* [CONSIGNES]:
#1 D'après l'extrait, à quel endroit précis du bourg la pièce de 75 fut-elle mise en batterie ?
#2 Relevez dans l'extrait toutes les pièces en fer ou en acier qui servent à fabriquer et à fixer les chevaux de frise.

* [EXTRAIT DU TEXTE]:
· · ·

Dès le 16 juin, des marins et des soldats du 2e R. I. C, commandés par le lieutenant Desnoyers, vinrent organiser le secteur de résistance, à Guipavas, sous la direction du chef de bataillon qui avait procédé à l'installation de celui de Landerneau.

 

Malgré les protestations des habitants et une démarche du maire, M. Goux, près du préfet maritime, une pièce de 75 fut mise en batterie en plein milieu du bourg, sur le champ de foire, au-dessus de la bascule municipale.

Son tir devait prendre en enfilade la route de Landerneau.

 

Des chevaux de frise, hâtivement construits à l'arsenal, pendant la nuit furent amenés par camions.

Ils étaient constitués par un trépied de fers à V surmonté de cornières assemblées à la soudure électrique, formant des pyramides à trois côtés, hautes d'environ un mètre.

 

Les trois pieds étaient profondément assujettis dans le sol au moyen de longues pointes de fer.

Une dizaine d'éléments semblables, étaient réunis par un gros câble d'acier passant dans l'ouverture de l’U, du plus grand côté des trépieds.

· · ·

* [DONNÉES AFFICHÉES]:
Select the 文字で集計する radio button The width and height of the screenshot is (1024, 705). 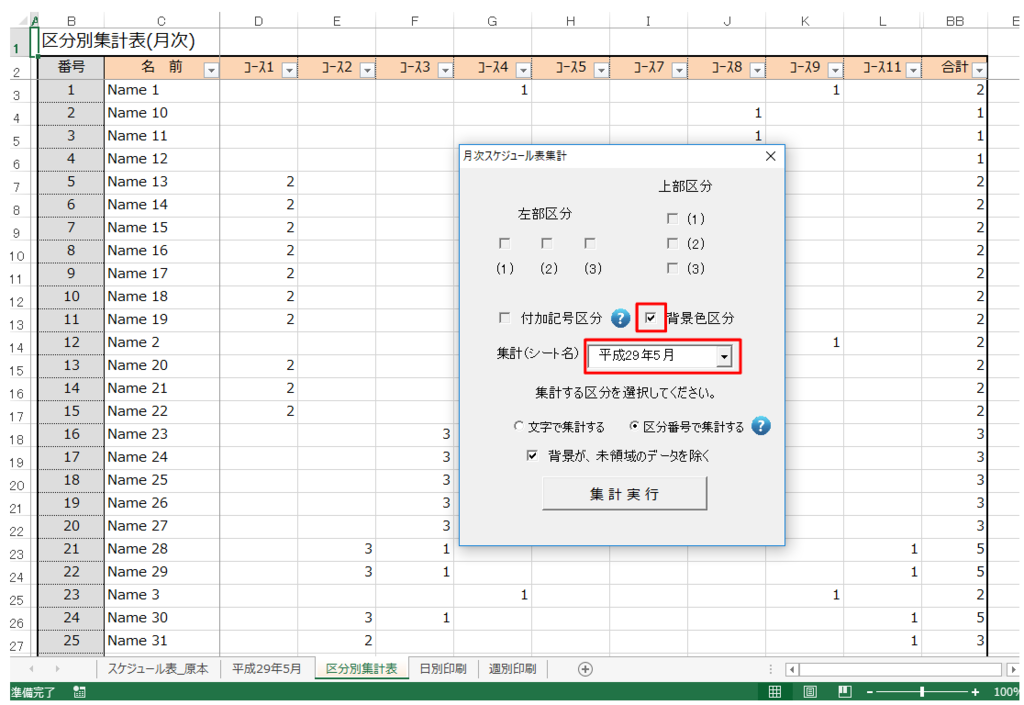point(519,427)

· · ·

* [CORRIGÉ DES EXERCICES]:
#1 En plein milieu du bourg, sur le champ de foire, au-dessus de la bascule municipale.

#2
- le trépied de fers à V
- les cornières assemblées à la soudure électrique
- les longues pointes de fer
- le gros câble d'acier